12-13-2020 04:06 PM
I'm in the middle of a migration from Nexus 7K to 5K to Cisco ACI. When we move servers over to copper Leafs, N9K-C93216TC-FXs, most of the time it seams that only one port comes up on the server. The other port remains in the down/not-connected state in ACI. I have to disable/enable the port in ACI to get it to come up. If I move the same server to other ports on the same switch, we're fine. If I move the server to ports on another set of VPC Leafs, one port comes up and the other one has to be bounced. I get the same issue when I move the server back to the original copper ports.
1. In this test the ports were setup as VPC and auto-negotiate.
2. We rebooted the server and it we still had to bounce the port.
3. I switched a down VPC to no auto-negotiate and the downed port came up.
4. I rebooted a leaf and the problem persisted.
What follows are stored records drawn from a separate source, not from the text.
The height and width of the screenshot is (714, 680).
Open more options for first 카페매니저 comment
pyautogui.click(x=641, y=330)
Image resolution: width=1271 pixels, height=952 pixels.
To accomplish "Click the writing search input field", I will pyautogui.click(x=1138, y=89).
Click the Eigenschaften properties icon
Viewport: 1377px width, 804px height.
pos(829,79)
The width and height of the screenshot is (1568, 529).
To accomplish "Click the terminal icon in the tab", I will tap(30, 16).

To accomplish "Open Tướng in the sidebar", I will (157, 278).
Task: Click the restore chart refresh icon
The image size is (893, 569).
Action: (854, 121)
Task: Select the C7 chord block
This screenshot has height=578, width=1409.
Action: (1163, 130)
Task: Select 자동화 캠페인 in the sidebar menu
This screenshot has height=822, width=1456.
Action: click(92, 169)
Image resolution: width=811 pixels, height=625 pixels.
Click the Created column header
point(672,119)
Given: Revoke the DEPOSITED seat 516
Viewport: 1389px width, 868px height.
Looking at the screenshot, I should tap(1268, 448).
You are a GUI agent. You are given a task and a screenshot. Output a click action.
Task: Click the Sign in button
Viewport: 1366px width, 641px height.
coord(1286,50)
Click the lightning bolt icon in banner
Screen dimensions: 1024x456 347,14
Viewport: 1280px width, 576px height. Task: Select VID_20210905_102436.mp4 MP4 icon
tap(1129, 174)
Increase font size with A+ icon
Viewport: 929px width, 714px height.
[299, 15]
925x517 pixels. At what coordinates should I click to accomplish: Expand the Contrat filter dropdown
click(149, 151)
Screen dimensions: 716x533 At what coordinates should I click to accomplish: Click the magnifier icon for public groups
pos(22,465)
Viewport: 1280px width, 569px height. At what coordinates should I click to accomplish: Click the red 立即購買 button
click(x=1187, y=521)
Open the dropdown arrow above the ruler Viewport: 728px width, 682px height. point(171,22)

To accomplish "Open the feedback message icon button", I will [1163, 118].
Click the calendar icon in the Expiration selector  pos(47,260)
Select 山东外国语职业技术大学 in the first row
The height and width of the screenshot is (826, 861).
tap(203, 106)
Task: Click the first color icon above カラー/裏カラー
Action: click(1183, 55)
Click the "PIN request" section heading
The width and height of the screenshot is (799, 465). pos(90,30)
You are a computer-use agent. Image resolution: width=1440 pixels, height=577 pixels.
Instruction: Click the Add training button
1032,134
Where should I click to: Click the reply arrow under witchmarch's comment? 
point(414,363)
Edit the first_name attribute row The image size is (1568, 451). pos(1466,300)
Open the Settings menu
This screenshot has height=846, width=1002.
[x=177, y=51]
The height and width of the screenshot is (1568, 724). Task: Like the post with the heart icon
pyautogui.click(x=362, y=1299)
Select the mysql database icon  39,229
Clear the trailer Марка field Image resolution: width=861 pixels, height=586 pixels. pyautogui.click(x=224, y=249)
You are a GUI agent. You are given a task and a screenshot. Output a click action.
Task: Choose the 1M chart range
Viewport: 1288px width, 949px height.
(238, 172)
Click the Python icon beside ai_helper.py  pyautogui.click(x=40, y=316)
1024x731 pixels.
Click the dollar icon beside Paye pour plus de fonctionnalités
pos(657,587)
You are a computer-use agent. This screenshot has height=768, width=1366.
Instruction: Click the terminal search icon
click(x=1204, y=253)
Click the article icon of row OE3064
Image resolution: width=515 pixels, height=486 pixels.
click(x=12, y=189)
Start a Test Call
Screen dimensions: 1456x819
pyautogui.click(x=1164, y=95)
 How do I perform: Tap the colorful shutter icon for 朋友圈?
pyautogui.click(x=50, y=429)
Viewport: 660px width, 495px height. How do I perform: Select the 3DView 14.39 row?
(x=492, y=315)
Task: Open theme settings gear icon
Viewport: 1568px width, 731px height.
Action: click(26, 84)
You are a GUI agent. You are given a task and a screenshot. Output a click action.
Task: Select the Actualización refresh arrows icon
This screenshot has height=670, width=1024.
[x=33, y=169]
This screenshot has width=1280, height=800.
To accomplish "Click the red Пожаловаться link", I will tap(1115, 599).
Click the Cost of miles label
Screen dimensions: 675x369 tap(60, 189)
After the reboot, all connected servers came up with no issue.
5. Our test were with LACP ports and Microsoft active/active with LACP. We need to test this on non LACP ports as well.
I have a ticket open with Cisco and they're seeing an auto-negotiate issue. It seems to be occurring on servers with different model NICs so it's not one model of NIC. We updated the NIC drivers on the server but the problem persisted. We don't have a resolution yet. Once the port is up we have no issues.
Has anyone else seen this issue?
12-13-2020 04:24 PM - edited 12-13-2020 04:26 PM
Hi!
I usually trust the info on Nexus Switches when the port status says "notconnec" or not connected,
which usually indicates that there is no link pulse detected on the link.
If this is reproducable on various different switches and different ports that usually work well..
I would suspect the other end to have the issue here..
What exactly is the other end?
You mentioned Microsoft NIC..
Are there Microsoft Servers installed baremetal or on some Hypervisor like VMWare ESXi?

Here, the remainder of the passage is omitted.